- F17 passing under the Ponte Girevole (swing bridge) in Taranto, Italy.

History

Italy
- Name: F17
- Builder: Orlando, Livorno, Italy
- Laid down: 14 October 1915
- Launched: 3 June 1917
- Commissioned: 17 August 1917
- Decommissioned: 1 November 1929
- Identification: Pennant number F17
- Motto: Contra fata audentior ("More boldly against the fates")
- Fate: Scrapped

General characteristics
- Class & type: F-class submarine
- Displacement: 262 long tons (266 t) (surfaced); 319 long tons (324 t) (submerged);
- Length: 45.6 m (149 ft 7 in) (overall); 45.1 m (148 ft 0 in) (between perpendiculars);
- Beam: 4.2 m (13 ft 9 in)
- Draught: 3.1 m (10 ft 2 in)
- Propulsion: 2 × 670 bhp (500 kW) Fiat diesel engines; 2 × 500 hp (373 kW) Savigliano electric motors; 2 x shafts; 15 tons diesel fuel;
- Speed: 12.5 knots (23.2 km/h; 14.4 mph) (surfaced); 8.2 knots (15.2 km/h; 9.4 mph) (submerged);
- Range: 1,600 nmi (3,000 km; 1,800 mi) at 8.5 knots (15.7 km/h; 9.8 mph) (surfaced); 80 nmi (150 km; 92 mi) at 4 knots (7.4 km/h; 4.6 mph) (submerged);
- Test depth: 45 metres (148 feet)
- Complement: 26 (2 officers, 24 men)
- Armament: 2 × 450 mm (17.7 in) torpedo tubes (2 bow); 4 x torpedoes; 1 × 76 mm (3 in) deck gun;
- Notes: SOURCE:

= Italian submarine F17 =

Italian Navy submarine of 1917–1935

F17 was an F-class submarine in commission in the Italian Regia Marina (Royal Navy) from 1917 to 1929. She took part in World War I, performing antisubmarine patrols during the Mediterranean U-boat campaign and seeing service in the Adriatic Campaign.

==Construction and commissioning==
F17 was laid down by Cantiere navale fratelli Orlando (Orlando Brothers Shipyard) in Livorno (Leghorn), Italy, on 14 October 1915. She was launched on 3 June 1917 and commissioned on 17 August 1917 under the command of Tenente di vascello (Ship-of-the-Line Lieutenant) Angelo Parona, a future ammiraglio di divisione (divisional admiral).

==Service history==
In August 1917, the Italian Regia Marina (Royal Navy) assigned F17 to duty with the La Spezia Maritime Command during the Mediterranean U-boat campaign of World War I. Under its control, she conducted antisubmarine patrols in the northern Tyrrhenian Sea.

F17 became part of the 2nd Brindisi Flotilla on 14 January 1918 for operations in the Adriatic Sea and subsequently took part in the Adriatic Campaign of World War I. She initially operated as part of the mobile defense of the naval base at Brindisi.
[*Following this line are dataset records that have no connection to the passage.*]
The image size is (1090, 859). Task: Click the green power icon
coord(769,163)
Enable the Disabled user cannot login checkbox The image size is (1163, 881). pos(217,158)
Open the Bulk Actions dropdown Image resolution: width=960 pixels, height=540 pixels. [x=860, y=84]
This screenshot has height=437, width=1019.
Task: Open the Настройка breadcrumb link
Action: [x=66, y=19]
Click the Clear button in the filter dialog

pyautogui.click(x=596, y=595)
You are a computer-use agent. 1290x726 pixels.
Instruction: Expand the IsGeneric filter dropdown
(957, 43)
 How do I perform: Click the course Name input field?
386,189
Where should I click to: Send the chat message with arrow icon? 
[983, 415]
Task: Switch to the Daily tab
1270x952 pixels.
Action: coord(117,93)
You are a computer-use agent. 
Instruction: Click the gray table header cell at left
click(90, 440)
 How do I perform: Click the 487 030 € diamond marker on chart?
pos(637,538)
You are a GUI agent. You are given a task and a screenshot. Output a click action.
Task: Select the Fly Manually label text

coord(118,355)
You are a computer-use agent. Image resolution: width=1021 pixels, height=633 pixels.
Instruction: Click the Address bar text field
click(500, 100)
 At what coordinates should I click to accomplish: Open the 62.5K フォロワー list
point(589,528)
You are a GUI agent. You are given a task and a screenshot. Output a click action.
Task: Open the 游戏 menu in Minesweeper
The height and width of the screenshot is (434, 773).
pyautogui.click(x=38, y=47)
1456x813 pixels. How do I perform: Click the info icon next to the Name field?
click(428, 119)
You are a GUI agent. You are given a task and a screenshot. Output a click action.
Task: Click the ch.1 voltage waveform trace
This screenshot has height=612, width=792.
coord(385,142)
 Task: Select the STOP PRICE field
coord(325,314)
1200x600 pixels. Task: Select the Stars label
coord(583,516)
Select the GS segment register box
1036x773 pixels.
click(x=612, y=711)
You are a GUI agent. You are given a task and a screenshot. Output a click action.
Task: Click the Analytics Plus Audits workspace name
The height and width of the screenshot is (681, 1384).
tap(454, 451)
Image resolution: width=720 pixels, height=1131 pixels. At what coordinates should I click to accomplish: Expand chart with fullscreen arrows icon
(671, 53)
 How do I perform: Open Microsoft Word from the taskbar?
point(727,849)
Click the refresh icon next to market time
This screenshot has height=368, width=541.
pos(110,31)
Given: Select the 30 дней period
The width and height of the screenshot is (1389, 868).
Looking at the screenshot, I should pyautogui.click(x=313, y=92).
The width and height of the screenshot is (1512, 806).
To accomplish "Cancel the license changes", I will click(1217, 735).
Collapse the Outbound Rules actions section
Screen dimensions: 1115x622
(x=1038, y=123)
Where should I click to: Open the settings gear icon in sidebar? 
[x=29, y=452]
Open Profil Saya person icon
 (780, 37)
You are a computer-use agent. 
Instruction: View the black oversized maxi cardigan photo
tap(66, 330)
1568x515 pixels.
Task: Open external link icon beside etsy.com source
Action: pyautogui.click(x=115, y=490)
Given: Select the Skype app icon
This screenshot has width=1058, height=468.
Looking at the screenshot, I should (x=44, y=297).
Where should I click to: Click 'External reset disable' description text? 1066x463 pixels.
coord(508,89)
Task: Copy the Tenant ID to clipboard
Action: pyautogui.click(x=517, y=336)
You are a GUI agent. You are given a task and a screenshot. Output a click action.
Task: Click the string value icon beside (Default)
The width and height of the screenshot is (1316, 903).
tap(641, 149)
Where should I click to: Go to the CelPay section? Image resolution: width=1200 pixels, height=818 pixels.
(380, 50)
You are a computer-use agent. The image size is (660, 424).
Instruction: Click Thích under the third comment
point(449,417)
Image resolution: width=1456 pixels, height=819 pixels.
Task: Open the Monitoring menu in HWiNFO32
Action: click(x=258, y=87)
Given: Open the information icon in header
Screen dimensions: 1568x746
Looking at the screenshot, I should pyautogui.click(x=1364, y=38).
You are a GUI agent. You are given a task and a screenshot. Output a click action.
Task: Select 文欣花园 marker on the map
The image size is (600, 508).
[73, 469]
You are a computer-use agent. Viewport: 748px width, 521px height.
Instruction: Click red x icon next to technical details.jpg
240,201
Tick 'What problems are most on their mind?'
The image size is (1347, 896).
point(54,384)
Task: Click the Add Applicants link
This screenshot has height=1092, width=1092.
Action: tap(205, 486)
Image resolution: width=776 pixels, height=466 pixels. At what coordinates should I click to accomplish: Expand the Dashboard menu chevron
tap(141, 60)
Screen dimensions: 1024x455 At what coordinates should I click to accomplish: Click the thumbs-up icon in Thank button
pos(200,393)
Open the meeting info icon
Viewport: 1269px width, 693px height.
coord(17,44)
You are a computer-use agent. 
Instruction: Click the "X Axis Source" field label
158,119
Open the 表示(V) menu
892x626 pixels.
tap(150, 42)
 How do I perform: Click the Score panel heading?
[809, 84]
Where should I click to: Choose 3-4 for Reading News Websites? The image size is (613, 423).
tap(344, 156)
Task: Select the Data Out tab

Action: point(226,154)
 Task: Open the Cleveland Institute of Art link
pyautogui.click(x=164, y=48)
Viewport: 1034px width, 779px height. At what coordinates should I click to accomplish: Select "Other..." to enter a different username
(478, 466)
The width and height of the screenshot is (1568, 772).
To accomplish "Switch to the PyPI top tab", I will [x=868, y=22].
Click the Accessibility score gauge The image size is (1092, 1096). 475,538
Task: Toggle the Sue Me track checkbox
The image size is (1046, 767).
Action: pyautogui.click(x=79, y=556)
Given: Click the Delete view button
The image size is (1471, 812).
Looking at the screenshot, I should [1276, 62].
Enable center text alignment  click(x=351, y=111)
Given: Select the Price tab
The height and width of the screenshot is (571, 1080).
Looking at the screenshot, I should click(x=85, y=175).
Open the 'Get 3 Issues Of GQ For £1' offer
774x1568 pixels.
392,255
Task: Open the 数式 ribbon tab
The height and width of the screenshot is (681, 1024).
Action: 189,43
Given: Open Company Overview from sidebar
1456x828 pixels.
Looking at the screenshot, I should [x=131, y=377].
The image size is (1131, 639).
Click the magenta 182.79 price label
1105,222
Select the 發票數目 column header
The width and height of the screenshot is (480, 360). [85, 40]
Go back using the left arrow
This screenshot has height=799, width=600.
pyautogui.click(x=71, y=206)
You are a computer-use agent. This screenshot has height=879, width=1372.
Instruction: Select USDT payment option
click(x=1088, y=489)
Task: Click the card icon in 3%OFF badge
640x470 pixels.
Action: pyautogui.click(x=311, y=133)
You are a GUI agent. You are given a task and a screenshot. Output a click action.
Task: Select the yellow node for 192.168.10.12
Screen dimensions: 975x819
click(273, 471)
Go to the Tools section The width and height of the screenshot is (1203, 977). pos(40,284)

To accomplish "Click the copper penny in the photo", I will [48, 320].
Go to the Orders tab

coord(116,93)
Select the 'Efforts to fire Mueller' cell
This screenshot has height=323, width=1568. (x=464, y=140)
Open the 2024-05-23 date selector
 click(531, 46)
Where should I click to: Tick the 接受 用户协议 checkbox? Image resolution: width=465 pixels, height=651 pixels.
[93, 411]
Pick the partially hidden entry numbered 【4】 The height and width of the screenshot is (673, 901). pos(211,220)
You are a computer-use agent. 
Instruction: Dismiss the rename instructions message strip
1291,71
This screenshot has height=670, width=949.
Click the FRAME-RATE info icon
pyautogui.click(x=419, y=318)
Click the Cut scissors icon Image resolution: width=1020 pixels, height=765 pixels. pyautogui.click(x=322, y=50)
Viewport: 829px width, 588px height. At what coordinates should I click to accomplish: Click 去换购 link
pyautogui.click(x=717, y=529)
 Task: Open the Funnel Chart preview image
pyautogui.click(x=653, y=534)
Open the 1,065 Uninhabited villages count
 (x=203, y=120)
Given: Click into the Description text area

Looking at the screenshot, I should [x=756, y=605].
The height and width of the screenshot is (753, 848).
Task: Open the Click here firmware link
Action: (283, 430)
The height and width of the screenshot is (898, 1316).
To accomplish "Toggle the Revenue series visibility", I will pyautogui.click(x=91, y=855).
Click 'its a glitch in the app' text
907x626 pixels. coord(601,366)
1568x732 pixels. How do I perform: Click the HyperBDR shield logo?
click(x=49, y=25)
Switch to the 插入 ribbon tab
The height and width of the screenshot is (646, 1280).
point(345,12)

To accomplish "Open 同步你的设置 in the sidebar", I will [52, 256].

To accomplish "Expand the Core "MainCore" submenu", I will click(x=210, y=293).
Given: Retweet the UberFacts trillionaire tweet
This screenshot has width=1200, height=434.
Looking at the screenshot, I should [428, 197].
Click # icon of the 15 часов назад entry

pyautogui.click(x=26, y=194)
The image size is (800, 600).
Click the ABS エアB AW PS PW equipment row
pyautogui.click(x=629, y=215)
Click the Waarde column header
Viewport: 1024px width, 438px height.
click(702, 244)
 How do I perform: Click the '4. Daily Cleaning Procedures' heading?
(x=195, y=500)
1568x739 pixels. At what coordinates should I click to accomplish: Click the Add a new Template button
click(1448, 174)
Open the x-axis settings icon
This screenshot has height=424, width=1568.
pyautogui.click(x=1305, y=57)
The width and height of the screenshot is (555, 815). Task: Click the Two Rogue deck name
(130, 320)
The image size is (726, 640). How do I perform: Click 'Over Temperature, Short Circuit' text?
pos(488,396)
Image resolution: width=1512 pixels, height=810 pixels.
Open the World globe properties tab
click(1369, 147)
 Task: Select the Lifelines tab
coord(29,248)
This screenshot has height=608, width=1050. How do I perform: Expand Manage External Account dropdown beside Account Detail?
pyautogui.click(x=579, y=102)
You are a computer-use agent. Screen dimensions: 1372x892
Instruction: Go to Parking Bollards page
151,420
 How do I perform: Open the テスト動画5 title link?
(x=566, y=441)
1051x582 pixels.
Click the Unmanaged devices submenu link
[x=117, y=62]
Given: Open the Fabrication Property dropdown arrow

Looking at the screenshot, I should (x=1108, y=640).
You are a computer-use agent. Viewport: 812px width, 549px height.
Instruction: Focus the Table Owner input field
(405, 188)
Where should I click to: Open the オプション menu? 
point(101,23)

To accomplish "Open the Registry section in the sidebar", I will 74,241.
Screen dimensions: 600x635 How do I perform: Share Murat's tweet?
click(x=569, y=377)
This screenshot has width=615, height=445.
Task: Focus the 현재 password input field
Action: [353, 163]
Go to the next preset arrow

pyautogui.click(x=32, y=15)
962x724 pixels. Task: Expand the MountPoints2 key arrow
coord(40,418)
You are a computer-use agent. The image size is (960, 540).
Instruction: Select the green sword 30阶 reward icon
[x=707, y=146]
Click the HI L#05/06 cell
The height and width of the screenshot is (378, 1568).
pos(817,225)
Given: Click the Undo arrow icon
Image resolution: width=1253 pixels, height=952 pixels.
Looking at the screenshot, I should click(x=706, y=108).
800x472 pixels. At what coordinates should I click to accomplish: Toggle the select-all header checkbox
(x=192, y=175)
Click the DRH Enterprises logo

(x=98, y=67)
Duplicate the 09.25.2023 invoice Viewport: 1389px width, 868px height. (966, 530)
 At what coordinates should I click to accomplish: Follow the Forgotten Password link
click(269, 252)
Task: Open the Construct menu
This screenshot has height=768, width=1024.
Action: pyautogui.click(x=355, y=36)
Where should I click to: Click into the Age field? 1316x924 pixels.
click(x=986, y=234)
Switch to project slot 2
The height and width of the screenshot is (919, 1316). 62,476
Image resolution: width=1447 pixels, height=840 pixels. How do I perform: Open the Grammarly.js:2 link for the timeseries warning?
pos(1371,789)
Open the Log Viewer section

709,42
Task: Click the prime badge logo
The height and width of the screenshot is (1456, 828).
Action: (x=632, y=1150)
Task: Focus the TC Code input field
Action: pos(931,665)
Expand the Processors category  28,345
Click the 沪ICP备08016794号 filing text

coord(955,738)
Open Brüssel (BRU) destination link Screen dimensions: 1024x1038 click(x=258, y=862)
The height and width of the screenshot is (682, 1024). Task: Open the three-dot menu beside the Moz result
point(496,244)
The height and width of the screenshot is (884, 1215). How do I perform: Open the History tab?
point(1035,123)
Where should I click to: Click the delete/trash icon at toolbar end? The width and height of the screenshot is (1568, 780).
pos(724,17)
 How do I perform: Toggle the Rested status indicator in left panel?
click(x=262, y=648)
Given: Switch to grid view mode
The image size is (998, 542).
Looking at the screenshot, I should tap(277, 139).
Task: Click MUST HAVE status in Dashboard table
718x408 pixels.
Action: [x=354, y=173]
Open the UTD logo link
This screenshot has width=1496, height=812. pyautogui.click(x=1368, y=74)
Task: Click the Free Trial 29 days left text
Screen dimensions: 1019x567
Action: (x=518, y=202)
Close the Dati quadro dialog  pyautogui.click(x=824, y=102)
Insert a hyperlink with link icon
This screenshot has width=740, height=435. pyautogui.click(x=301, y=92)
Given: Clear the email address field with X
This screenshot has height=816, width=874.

In April 1918, she transferred to a base at Venice, from which she conducted six offensive war patrols along the coast of Istria and in the Fasana Channel, but without significant results.

World War I ended in November 1918. After the war, F17 was transferred to the Venice Submarine Squadron. In 1925 she moved to the Submarine Division Command based at Taranto. It took part in the naval maneuvers of 1926 from 11 June to 3 July, during which she called at Messina in Sicily and at Naples before returning to Taranto. With the other submarines of the 2nd Flotilla, she also participated in the 1927 naval maneuvers, held 4 June to 3 July, during which she made port calls in Sicily at Messina, Catania, and Syracuse before returning to Taranto.

In July 1929, F17 hosted a test in the Gulf of La Spezia by Tenente di vascello (Ship-of-the-Line Lieutenant) Angelo Belloni of a submarine rescue device he had invented.

F17 was decommissioned and stricken from the navy list on 1 November 1929. She subsequently was scrapped.